▸ **STATED GOAL**
Reproduce the records below word for word, starting at their first line and ending at the line that contains "click(463, 145)", with that line included. Leave the pictures out of your answer.

▸ **DATA**
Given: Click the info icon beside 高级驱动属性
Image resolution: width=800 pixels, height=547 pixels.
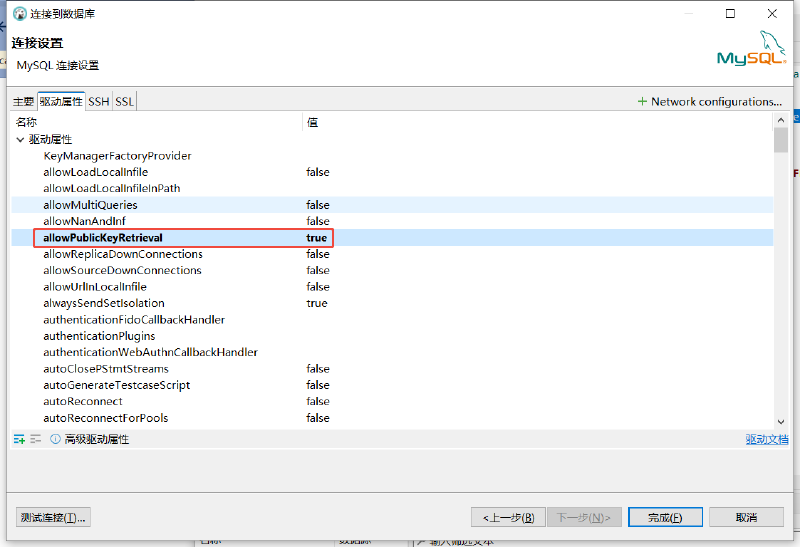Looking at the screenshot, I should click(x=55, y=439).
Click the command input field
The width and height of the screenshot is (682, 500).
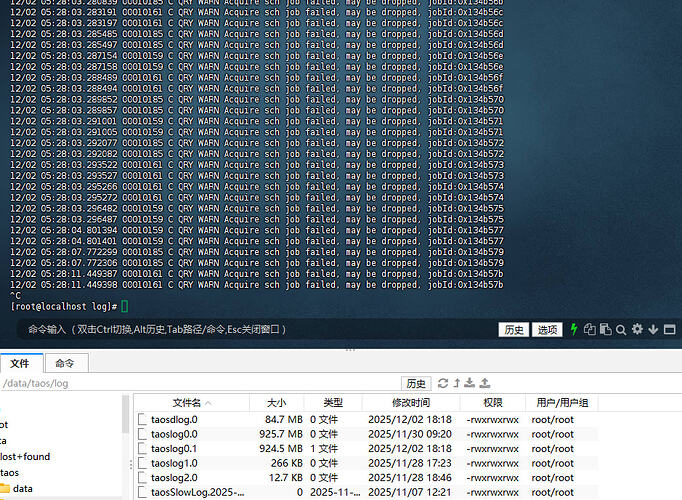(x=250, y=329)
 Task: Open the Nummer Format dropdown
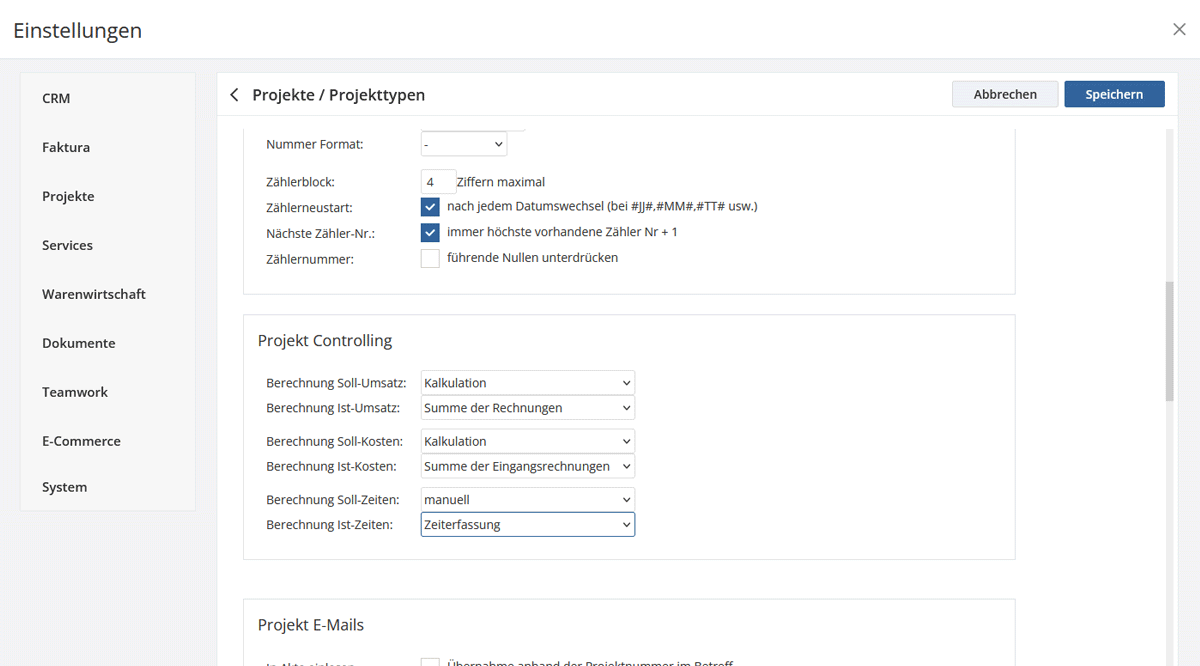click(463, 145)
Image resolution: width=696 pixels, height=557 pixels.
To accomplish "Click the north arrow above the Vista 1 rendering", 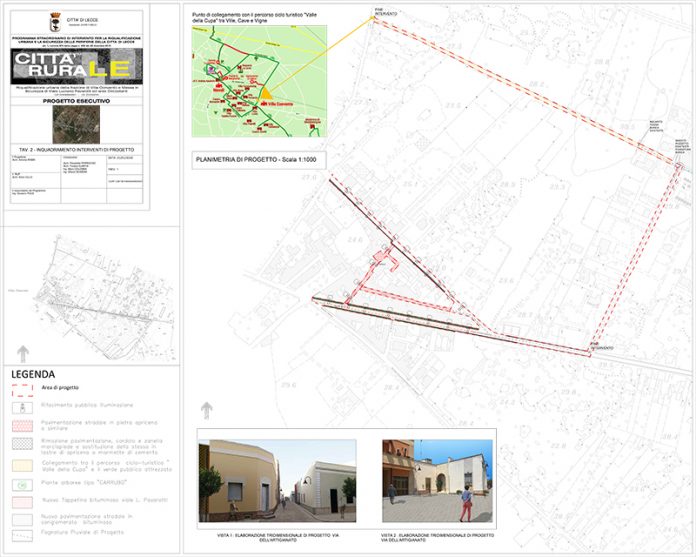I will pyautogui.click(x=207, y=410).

▸ **ANSWER TO THE TASK**
Given: Click the info icon beside 高级驱动属性
Image resolution: width=800 pixels, height=547 pixels.
Looking at the screenshot, I should click(x=55, y=439).
Click the command input field
The width and height of the screenshot is (682, 500).
(x=250, y=329)
 Task: Open the Nummer Format dropdown
click(463, 145)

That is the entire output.